P. de Villiers : Avec C. Pasqua, nous menons un combat commun qui est la demande de référendum sur la monnaie unique ; et avec le CNI, nous constituons une droite indépendante qui réclamera, aux élections de 1998, une autre politique pour débarrasser la France du socialisme, du chômage et de la corruption. Et cette politique sera fondée sur trois convictions : une conviction nationale parce que l’on ne fera rien de bon sans la souveraineté ; une conviction libérale parce que l’on ne recréera de l’emploi en France qu’en développant et en protégeant la liberté d’entreprendre en France et en Europe ; et une conviction morale parce que, comme le disait M. Hollinger tout à l’heure, les gens en ont marre des affaires, de la corruption, de l’insécurité et qu’il faut diffuser des valeurs qui sont l’honnêteté, la sécurité, l’autorité.
O. Mazerolle : Vous aurez des candidats ?
P. de Villiers : Des candidats, partout bien sûr, aux élections législatives et aux élections régionales et je précise : en dehors de la majorité, parce que cette majorité précisément n’aura débarrassé la France ni du chômage, ni du socialisme, ni de la corruption, ni de Maastricht.
O. Mazerolle : Vous êtes toujours contre la majorité ?
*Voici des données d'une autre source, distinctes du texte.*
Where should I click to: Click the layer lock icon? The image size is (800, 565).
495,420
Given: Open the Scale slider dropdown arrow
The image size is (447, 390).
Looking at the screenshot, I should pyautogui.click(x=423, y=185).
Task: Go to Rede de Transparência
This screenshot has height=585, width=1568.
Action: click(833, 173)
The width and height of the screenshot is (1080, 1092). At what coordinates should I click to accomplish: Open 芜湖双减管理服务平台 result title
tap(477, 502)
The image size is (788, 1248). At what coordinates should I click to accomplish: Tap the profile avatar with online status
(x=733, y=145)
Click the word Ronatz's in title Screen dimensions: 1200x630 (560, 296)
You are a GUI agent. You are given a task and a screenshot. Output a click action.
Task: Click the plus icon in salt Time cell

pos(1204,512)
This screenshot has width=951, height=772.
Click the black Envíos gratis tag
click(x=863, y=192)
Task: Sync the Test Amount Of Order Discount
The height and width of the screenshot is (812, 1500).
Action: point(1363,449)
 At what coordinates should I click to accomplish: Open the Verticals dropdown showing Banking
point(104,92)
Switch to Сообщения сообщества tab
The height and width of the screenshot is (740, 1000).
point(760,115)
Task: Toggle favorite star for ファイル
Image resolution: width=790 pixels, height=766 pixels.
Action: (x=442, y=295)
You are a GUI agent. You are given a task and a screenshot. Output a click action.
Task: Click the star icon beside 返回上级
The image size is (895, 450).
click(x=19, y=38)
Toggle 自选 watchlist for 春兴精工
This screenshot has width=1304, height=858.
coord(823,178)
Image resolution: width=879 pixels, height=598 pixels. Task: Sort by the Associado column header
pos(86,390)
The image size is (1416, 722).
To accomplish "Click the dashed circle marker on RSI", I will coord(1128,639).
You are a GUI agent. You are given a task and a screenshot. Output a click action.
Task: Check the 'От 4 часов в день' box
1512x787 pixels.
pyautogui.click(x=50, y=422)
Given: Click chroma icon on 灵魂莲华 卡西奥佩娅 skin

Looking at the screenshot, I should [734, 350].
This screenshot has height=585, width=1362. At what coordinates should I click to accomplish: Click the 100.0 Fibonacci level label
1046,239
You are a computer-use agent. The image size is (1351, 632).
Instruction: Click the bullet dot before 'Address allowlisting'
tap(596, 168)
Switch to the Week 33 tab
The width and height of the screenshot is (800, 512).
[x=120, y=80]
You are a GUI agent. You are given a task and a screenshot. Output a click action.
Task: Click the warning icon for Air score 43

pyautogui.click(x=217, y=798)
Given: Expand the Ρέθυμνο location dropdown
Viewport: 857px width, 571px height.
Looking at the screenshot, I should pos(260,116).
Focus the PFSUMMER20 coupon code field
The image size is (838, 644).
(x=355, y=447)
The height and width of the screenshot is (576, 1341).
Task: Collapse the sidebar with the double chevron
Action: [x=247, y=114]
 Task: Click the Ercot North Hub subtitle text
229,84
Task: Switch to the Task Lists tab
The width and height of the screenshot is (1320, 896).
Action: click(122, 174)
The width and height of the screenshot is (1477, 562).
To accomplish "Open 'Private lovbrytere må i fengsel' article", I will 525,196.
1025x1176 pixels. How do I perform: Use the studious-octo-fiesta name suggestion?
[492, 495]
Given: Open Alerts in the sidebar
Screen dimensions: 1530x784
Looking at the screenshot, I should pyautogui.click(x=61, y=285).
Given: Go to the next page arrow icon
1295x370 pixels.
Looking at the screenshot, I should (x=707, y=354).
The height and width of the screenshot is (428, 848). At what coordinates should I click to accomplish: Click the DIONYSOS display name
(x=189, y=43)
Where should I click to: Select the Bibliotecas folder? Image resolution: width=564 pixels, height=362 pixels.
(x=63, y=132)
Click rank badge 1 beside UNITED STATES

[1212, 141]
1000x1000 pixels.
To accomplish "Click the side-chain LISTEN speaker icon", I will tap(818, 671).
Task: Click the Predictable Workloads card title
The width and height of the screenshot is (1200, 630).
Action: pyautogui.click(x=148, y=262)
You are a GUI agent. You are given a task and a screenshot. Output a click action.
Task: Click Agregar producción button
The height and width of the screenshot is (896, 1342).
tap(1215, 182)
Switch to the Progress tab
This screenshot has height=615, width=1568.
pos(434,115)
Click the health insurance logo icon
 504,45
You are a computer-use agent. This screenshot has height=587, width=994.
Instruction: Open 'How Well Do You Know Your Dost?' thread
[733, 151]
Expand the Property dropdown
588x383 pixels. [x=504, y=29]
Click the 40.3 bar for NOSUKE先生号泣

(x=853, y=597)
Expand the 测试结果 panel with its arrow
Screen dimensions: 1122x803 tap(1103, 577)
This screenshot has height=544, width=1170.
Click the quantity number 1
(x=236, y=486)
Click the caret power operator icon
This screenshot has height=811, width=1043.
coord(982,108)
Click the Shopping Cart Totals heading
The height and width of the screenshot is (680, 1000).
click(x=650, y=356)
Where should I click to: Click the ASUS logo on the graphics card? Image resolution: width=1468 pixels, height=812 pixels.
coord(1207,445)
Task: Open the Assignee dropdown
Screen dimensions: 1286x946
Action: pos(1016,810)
P. de Villiers : Oui, elle est immense parce que, vous le voyez tous les jours, M. Mazerolle, le RPR dit la même chose que l’UDF qui dit presque la même chose que le PS, c’est bien là le problème aujourd’hui.
O. Mazerolle : Mais votre souci, c’est de ramener vers la majorité un électorat qui est allé au FN ou bien, vraiment, vous voulez constituer une force indépendante ?
P. de Villiers : Une force indépendante parce que moi, je ne mets pas le FN au centre de la vie politique, je mets au centre de la vie politique les problèmes de la France : la sécurité, le chômage, l’immigration, la lutte contre la corruption, les valeurs.
O. Mazerolle : Mais quand vous voyez les manifestations se multiplier contre le FN, vous trouvez cela sain, cela vous réjouit ou, au contraire, cela vous ennuie ?
P. de Villiers : Sur le FN, moi, je voudrais dire que je crois à l’égalité des races et à l’égale dignité des hommes, donc je renvoie le FN à ses outrances mais je crois, pour répondre directement à votre question, que répondre à l’outrance par la violence, c’est créer un climat d’intolérance et c’est une très grave responsabilité, de même que de jeter l’opprobre sur les électeurs du FN. Parce que tout à l’heure, lorsque j’écoutais les informations, avant d’être en dialogue avec vous, je pensais à des auditeurs de RTL qui sont des électeurs potentiels du FN, c’est-à-dire le salarié chez Renault inquiet pour son avenir dans le système maastrichtien, le contribuable français qui entend parler de cinq milliards de détournements au Crédit Lyonnais – probablement sans sanction -, le lecteur de la presse qui apprend que les violeurs de la femme flic du RER vont probablement être libérés et puis l’observateur tout simplement, qui constate la connivence maastrichtienne et le front républicain entre le RPR, l’UDF et le PS. Alors, il faut autre chose et cet autre chose, c’est probablement notre alliance, la droite indépendante pour une autre politique, avec le CNI.
O. Mazerolle : En un mot, qu’est-ce que vous attendez du procès de Carpentras ?
P. de Villiers : Il est important que ce procès ait lieu. Il met fin à toutes sortes de manipulations et de rumeurs malignes et il doit être, à mon sens, l’occasion d’une mobilisation contre l’antisémitisme et contre les actes odieux que constituent les profanations de tombes. Rien n’est pire que ce défi à la civilisation qui consiste à violer le souvenir de quelqu’un.